Sperberwäldchen

Experimentierräume nachhaltiger Stadtentwicklung Ehemalige Carl-von-Ossietzky-Schule

Wir haben einen reichhaltigen und naturnahen Ort vorgefunden, der eine waldige Insel in einem Stadtviertel bildet, entfernt von großen Straßen, geheimnisvoll - als wären wir (weit) aus der Stadt gefahren. Diese Assoziation ermöglicht uns den Ort so weiterzuentwickeln, dass ein erzählerisches, ökologisches Kleinod mit einem städtebaulichen prägnanten Ausdruck entsteht.

Das unmittelbare Umfeld ist über den dichten Baumbestand verwoben, das Thema der Lichtungen schreibt sich fort. Entlang des Klosterweges spannt sich eine Perlenkette mit öffentlichen Gebäuden und Freiräumen auf.

Die vorhandenen Baumstrukturen bilden den variierenden, grünen, dichten Saum. Durch ihn werden die bestehende Schule und die neuen Baukörper eingehüllt und eingebettet. Als zentraler Kern entsteht die Lichtung. Dem Betrachter eröffnet sich eine facettenreiche Abwechslung von Licht und Schatten.

Die ehemalige Schule wird mit zweigeschossigen Aufbauten (Holzbauweise) ergänzt und ein Mobilitätshaus mit Stellplätzen, das später für Wohnzwecke umgebaut werden soll, hinzugefügt. Es entsteht ein eigenständiger Komplex aus drei Hofgebäuden, die die vorhandene Struktur logisch weiter denken. Die umgenutzte Schule liegt ruhig in der Landschaft an einem sanft geneigten Hang. Die vorgelagerte Terrasse über dem Souterrain staffelt den Baukörper zur gemeinsamen Mitte ab. Das ehemalige Untergeschoss öffnet sich zum Quartierspark mit gastromischen Angeboten und Freisitzen (Café, Eisdiele, Restaurant). Darüber befindet sich die Kita mit Sonnendeck. Südlich davon verzahnen sich drei zueinander komponierte U-förmige Baukörper mit den vorhandenen Baumstrukturen.
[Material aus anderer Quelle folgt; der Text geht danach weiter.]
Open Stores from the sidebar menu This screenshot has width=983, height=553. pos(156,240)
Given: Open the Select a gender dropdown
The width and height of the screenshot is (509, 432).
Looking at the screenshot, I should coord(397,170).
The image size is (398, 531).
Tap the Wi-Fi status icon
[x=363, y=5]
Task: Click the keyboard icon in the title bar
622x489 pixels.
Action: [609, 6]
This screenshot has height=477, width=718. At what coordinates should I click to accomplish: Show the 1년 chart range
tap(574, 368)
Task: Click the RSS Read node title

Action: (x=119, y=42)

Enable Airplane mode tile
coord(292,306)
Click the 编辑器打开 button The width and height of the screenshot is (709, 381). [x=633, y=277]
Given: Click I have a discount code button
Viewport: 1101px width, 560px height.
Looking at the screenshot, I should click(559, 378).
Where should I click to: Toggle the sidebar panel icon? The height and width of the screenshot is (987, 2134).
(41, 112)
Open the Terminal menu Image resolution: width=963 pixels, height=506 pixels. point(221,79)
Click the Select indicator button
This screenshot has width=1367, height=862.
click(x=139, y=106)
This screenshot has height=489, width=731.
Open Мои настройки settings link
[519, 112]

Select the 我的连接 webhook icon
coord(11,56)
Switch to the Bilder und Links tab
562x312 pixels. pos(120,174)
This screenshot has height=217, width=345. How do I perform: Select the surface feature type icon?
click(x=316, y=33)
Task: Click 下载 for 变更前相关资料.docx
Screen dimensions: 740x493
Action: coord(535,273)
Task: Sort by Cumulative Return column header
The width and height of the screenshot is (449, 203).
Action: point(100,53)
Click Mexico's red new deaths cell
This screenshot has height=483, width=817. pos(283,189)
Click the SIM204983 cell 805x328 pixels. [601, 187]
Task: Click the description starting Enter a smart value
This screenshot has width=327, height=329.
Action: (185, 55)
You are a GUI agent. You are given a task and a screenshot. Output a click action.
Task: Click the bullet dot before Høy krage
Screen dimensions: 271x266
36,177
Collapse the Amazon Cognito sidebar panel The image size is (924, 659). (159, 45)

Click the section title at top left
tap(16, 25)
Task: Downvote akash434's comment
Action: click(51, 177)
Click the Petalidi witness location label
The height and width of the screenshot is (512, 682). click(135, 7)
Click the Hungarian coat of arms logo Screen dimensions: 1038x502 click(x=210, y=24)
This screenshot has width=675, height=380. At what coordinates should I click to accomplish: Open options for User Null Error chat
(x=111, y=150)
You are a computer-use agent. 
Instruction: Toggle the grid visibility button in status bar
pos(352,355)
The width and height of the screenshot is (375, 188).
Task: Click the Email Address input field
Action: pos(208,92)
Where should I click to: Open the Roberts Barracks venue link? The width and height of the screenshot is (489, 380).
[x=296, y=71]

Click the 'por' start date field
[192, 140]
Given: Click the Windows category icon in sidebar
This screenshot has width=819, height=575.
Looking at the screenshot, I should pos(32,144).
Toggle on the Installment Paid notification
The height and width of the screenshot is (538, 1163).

Die leichte Höhenstaffelung reagiert auf Topographie und Schule. Die Wohnungen profitieren von reichhaltigen Ausblicken und überraschenden räumlichen Beziehungen in den Naturraum.

Besonderes Augenmerk liegt auf dem Erhalt und der Weiterentwicklung des bestehenden dichten Baumbestands, einschließlich der großflächigen Sukzessionsgehölze. Diese werden nicht nur bewahrt, sondern gezielt gestaltet, um die Lichtung hervorzuheben und die bestehende Atmosphäre möglichst zu erhalten.

Der Quartierspark zwischen Schule und Wohnensemble ist ein lebendiges Zentrum, das lokale Angebote integriert und das Gemeinschaftsgefühl stärkt. Wiesengesäumte und mit Obstbäumen bestandene Rasenflächen laden zur Aneignung ein. Zusätzlich gibt es Angebote für Spiel, Sport und Aufenthalt. Der darin übergehende Nachbarschaftsplatz bietet Raum für gemeinsamen Schnack, Gärtnern und Spielen. Hier werden auf dem Rohboden verschiedene Substrate ergänzt und eine erste Pflanzung initiiert. Je nach Substrat und Nutzungsintensität entstehen über die Jahre verschiedene Vegetationsbereiche – dem Wandel wird Raum gelassen, Strukturreichtum entsteht durch die Kraft der Natur und den Einfluss des Menschen.